The fund, titled the Laser Digital Polygon Adoption Fund, will provide institutional clients with exposure to Polygon’s native gas token, MATIC, while also tapping into native staking rewards.
Liquid Staking With Laser Digital
Per a press release shared with Cryptonews, the fund is specifically targeted toward sovereign wealth funds, institutional funds, and private asset managers.
“Institutional investors are beginning to understand the benefits and necessity of decentralized security, and this Fund shows that institutions are compelled by the broader ecosystem,” noted Laser Digital.
According to stakingrewards.com, the estimated annual staking reward for MATIC stakers is currently 5.94%. However, using the TruStake liquid staking solution, fund investors can access yield consistnetly higher than Lido’s 5% average while maintaining the freedom to sell their tokens at any time.
TruFin has already partnered with Balacner and Chainlink to maximize the liquidity of the TruMATIC token.
The fund takes advantage of the Polygon AggLayer, which aggregates zero-knowledge proofs from all connected blockchains, boosting liqudiidty and transaction speed while maximizing the fund’s operational efficiency.
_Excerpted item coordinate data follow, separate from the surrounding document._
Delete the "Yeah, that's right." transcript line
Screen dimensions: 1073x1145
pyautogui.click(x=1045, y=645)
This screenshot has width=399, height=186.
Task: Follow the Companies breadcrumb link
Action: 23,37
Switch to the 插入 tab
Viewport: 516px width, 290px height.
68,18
It will first become available to investors in the United Kingdom following relevant registrations and regulatory approvals.
“Laser Digital Asset Management aims to transform DeFi investment opportunities into investable TradFi solutions,” said Sebastien Guglietta, Head of Laser Digital Asset Management.
“Leveraging TruFin technology and its integration with Polygon’s AggLayer, we are making Polygon-Matic digital asset investment accessible, in the most secure, and efficient way for institutional investors.”
Another Boon For Polygon Adoption
Colin Butler, Global Head of Institutional Capital at Polygon, added that getting institutional investors involved with staking would boost the overall security of the Polygon network.
Polygon is one of the leading layer 2 scaling networks for Ethereum (ETH) – the largest smart contract blockchain by volume and market cap.
Thanks to Ethereum’s recent Denucun upgrade, the cost of “rollups” on Polygon – batches of transactions that are later settled to the Ethereum blockchain – is expected to drastically fall following the latter’s Feijoa update. It’s also a slight boon for Polygon staking, since Ethereum L1 settlement costs became slightly cheaper.
While liquid staking is DeFi’s most popular use case, prominent developers like Vitalik Buterin have warned that the phenomenon is pushing networks like Ethereum toward centralization.